Üstünü değiştirdikten sonra etrafı toparladı. Sehpanın üstü, dolabın içi,
mutfak tezgâhı, üzeri tozlanmış bazı eşyalar… Son olarak kahvaltısını yapıp
dışarı çıkmadan önce pencereler, prizler ve ceplerine baktı. Kamerasını
boynuna geçirip kapıyı kilitledi. Merdivenlerden inmek üzere döndüğünde
minik bir ses; ‘’Sana masal anlatıyım mı?’’ diye sordu. ‘’Demek çizgi
filmi beğenmedin?’’ dedi. Minik kız bu soruyu ‘’Cık!’’ diye cevapladığında
yüzündeki gülücük bir başka şeffaf yanaklı çocuğun karşısında derinleşti.
‘’Tamam, hadi anlat bakalım!’’ dedi ve dinlemeye koyuldu.

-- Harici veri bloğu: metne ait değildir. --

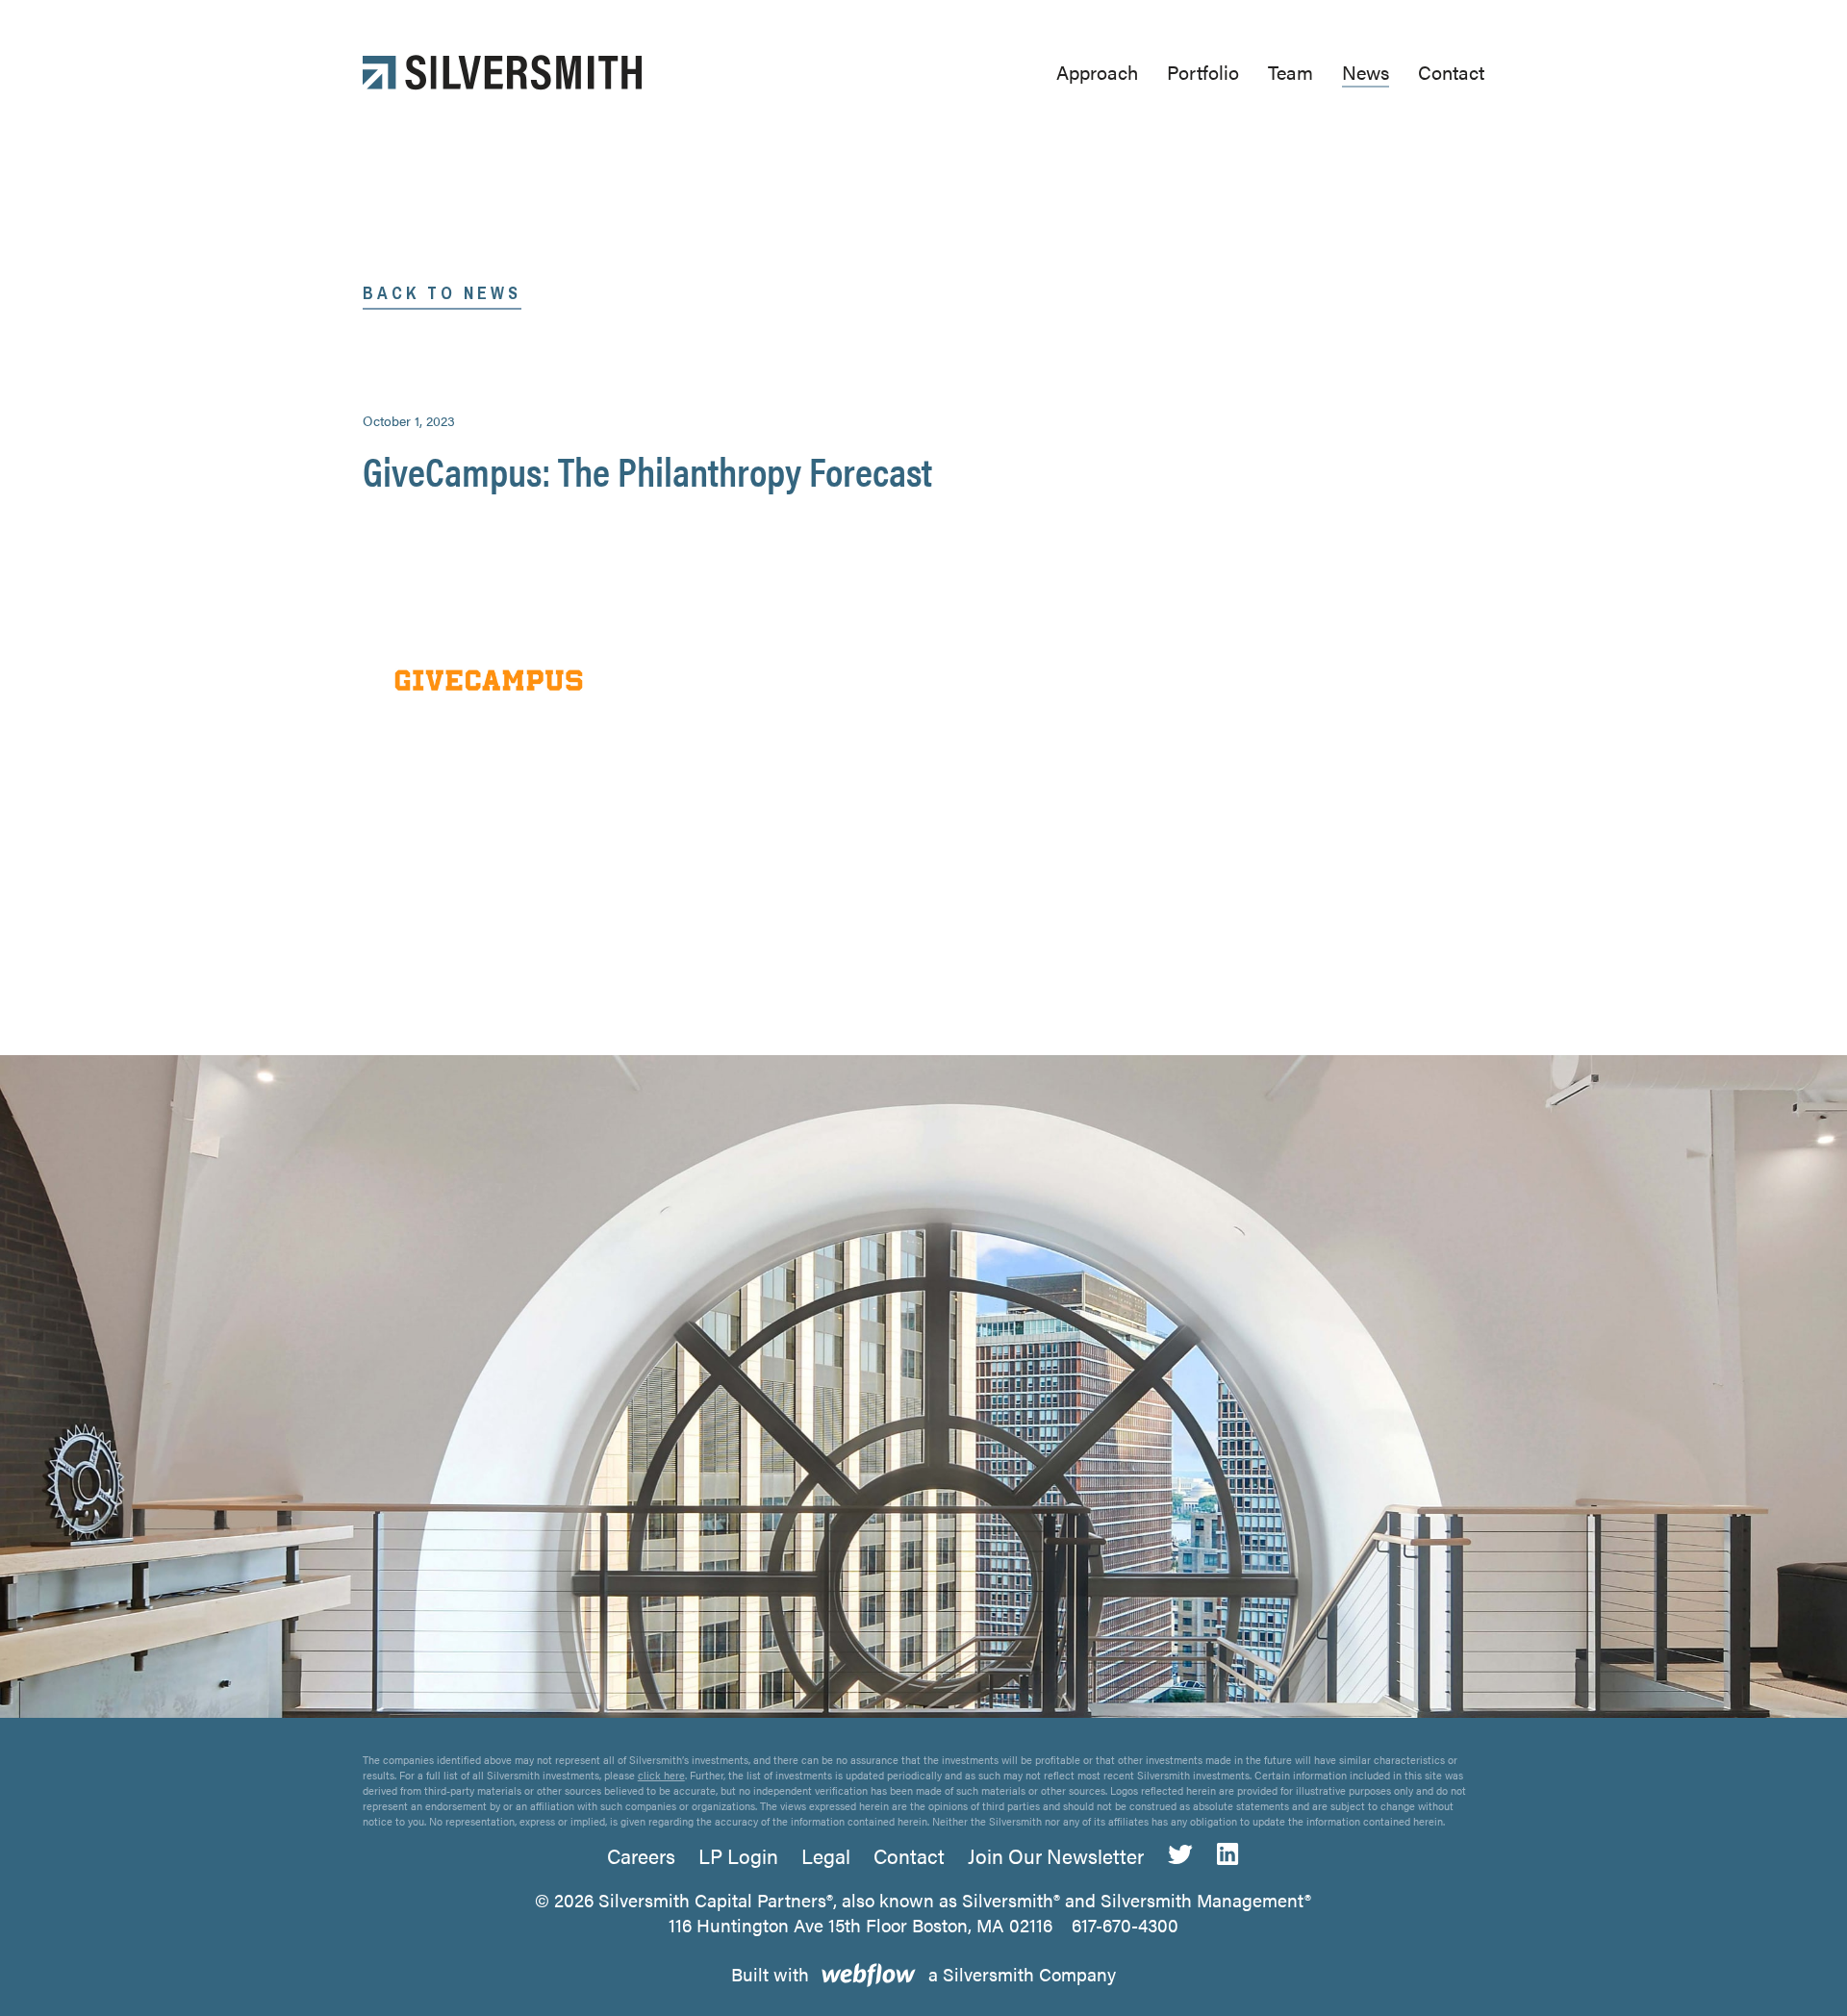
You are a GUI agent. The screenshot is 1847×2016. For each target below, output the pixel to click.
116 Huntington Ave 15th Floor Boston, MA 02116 (860, 1925)
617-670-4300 (1125, 1925)
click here (661, 1775)
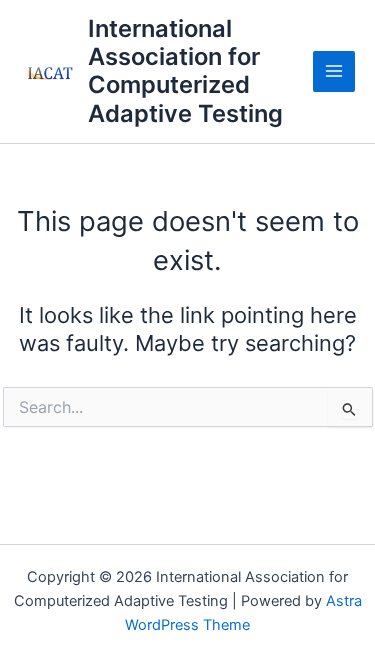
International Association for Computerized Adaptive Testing (185, 71)
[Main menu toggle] (334, 72)
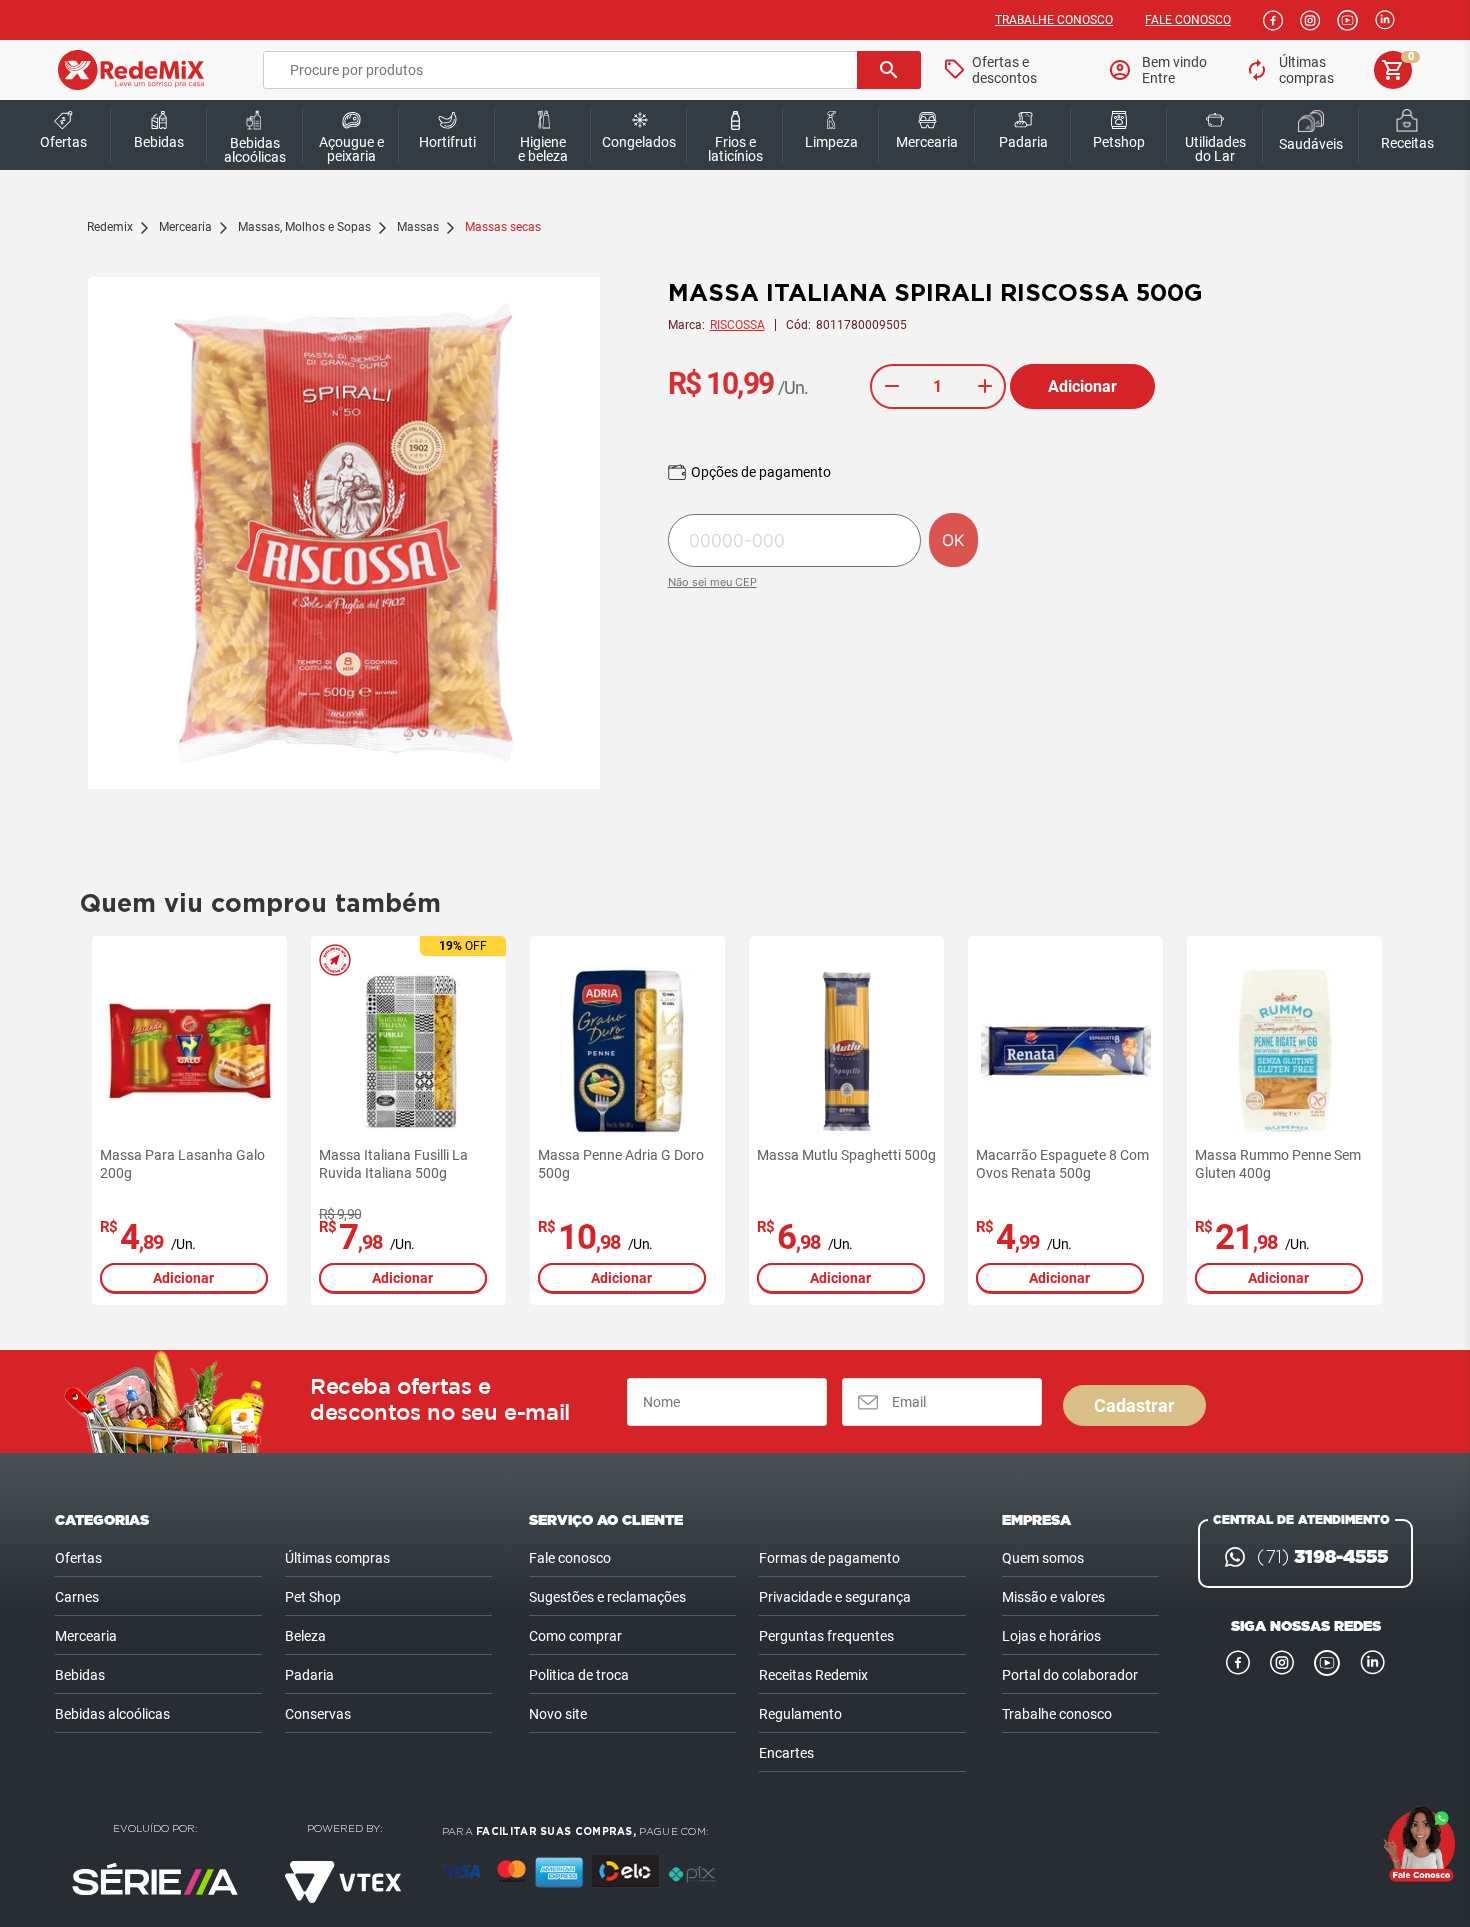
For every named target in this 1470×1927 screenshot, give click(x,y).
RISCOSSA (737, 325)
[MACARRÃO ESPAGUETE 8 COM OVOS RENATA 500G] (1066, 1051)
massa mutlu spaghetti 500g (846, 1155)
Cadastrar (1134, 1405)
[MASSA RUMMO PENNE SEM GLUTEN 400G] (1285, 1051)
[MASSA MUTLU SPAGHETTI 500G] (847, 1051)
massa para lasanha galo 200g (182, 1164)
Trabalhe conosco (1054, 20)
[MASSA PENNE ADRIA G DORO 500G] (628, 1051)
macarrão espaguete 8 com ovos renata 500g (1062, 1164)
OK (953, 540)
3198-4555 (1322, 1557)
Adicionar (1082, 386)
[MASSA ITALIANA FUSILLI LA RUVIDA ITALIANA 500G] (409, 1051)
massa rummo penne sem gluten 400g (1278, 1164)
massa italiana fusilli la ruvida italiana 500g (393, 1164)
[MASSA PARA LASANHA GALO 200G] (190, 1051)
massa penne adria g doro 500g (621, 1164)
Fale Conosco (1188, 20)
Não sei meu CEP (712, 582)
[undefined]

Şeffaf yanaklı kız ellerini birbirine geçirerek derin bir nefes aldıktan sonra
anlatmaya başladı;
‘’Bir düşmüş kız varmış, bu düşmüş kız bir gün cadıya denk gelmiş, resim
yapmayı sevdiği için,’’
‘’Kız mı resim yapmayı severmiş?’’
‘’Evet,’’
‘’Hah, sonra.’’
‘’Gerisini yarın anlatayım mı?’’
‘’Unuttun mu yoksa!’’
‘’Cık,’’
‘’Tamam, o zaman, hadi anlat.’’
‘’İşte, cadı düşmüş kıza resim yapmayı sevdiği için fırça vermiş,’’
‘’Hah, anladım.’’
‘’Ama cadının fırçası siyah renkten başka bir resim yapamıyormuş,’’
‘’Hi!’’
‘’Ama kız çok güzel resimler yapmak istiyormuş hep…’’
Annesi seslendiğinde hızlıca uzaklaşan şeffaf yanaklı kız, arkasında koca
bir kramp bıraktı neredeyse boş olan midesine. Duvardan destek alarak
eğildiği yerden ayağa kalktı, kamerasını düzeltti ve ‘’Bir gün, ondan benim
için bir resim çekmesini istemeliyim.’’ Dedi.